Collected data entries:
+ + + +

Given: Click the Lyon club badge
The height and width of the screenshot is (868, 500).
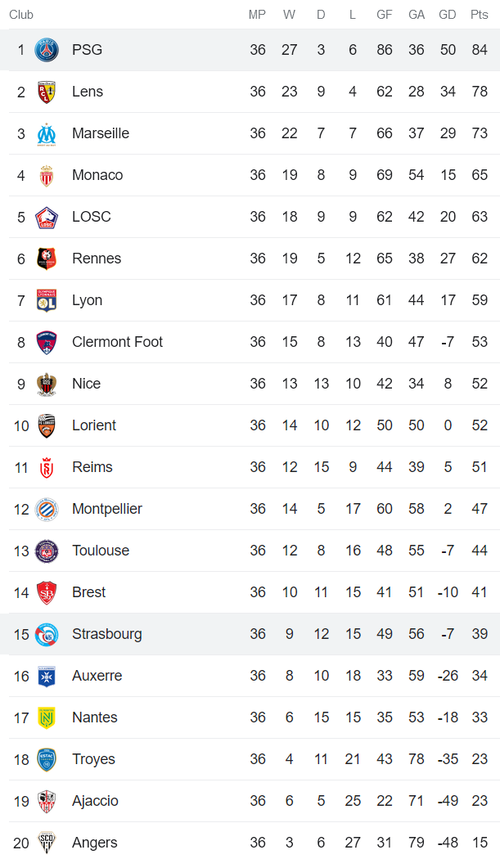Looking at the screenshot, I should [x=47, y=300].

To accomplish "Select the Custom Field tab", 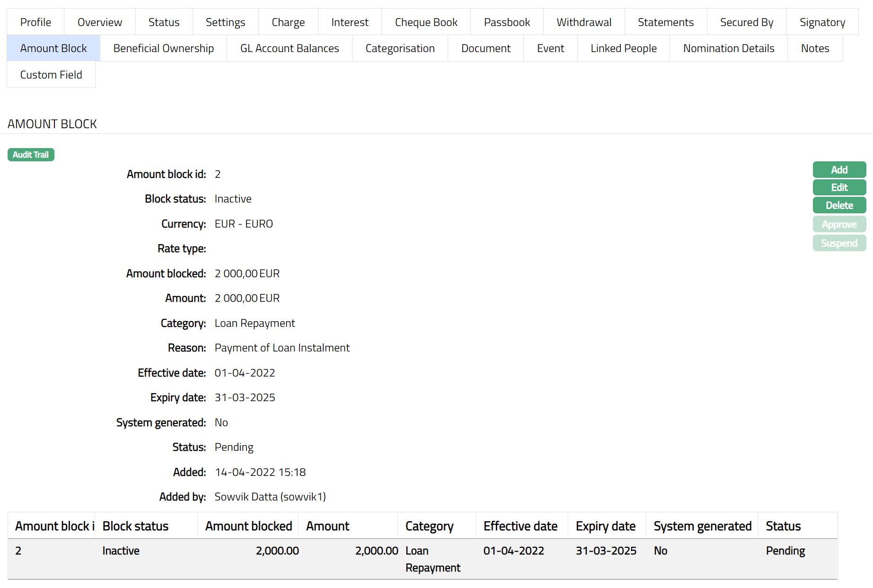I will [x=51, y=75].
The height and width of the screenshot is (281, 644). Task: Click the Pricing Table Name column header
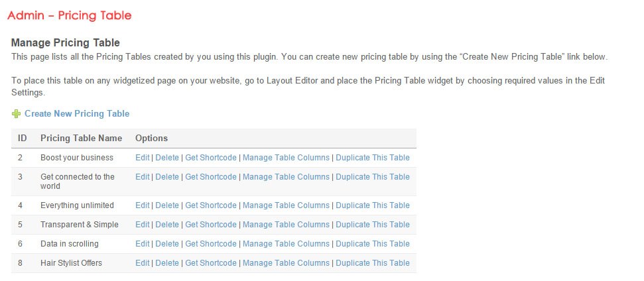point(81,139)
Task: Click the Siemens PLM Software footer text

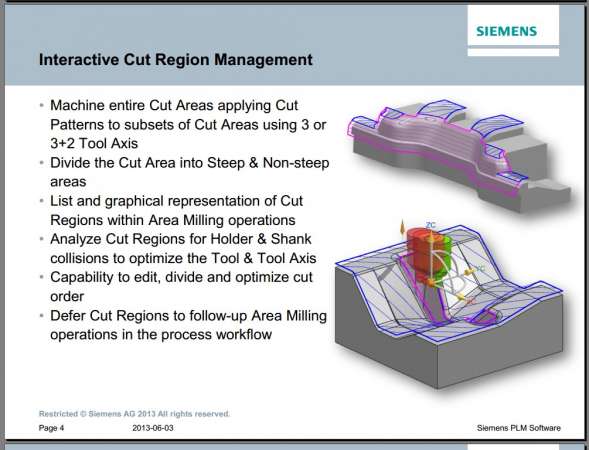Action: [519, 428]
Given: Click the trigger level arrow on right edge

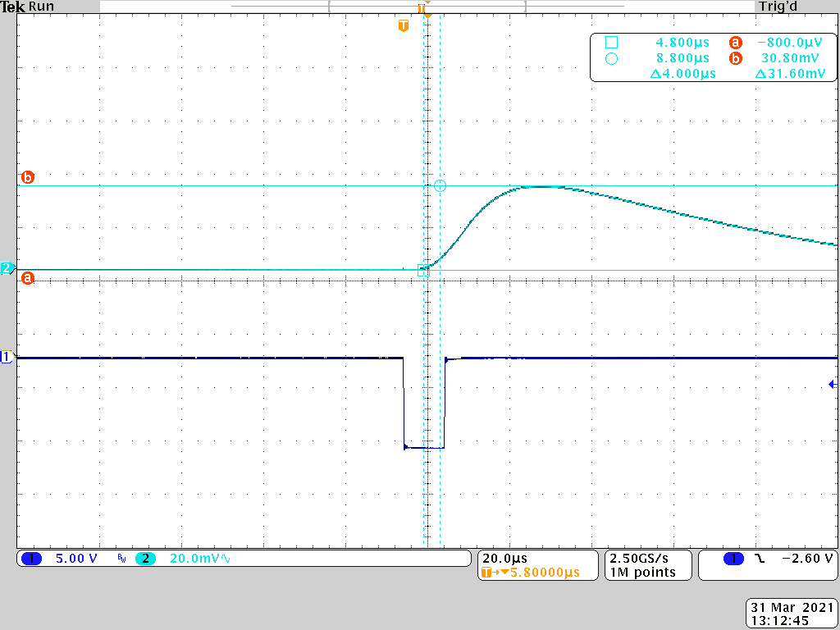Looking at the screenshot, I should tap(833, 384).
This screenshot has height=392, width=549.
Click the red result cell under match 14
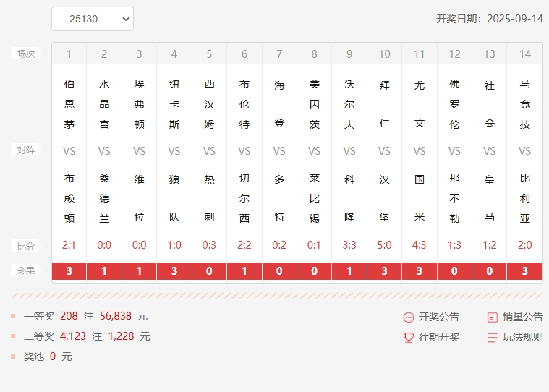524,271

+ + + +

> What is required:
Write the lines out again exactly, beginning at the one containing "This screenshot has height=392, width=549." and ending with the last line of the entries, but without any pictures.

> Exercise solution:
This screenshot has height=392, width=549.
Click the red result cell under match 14
524,271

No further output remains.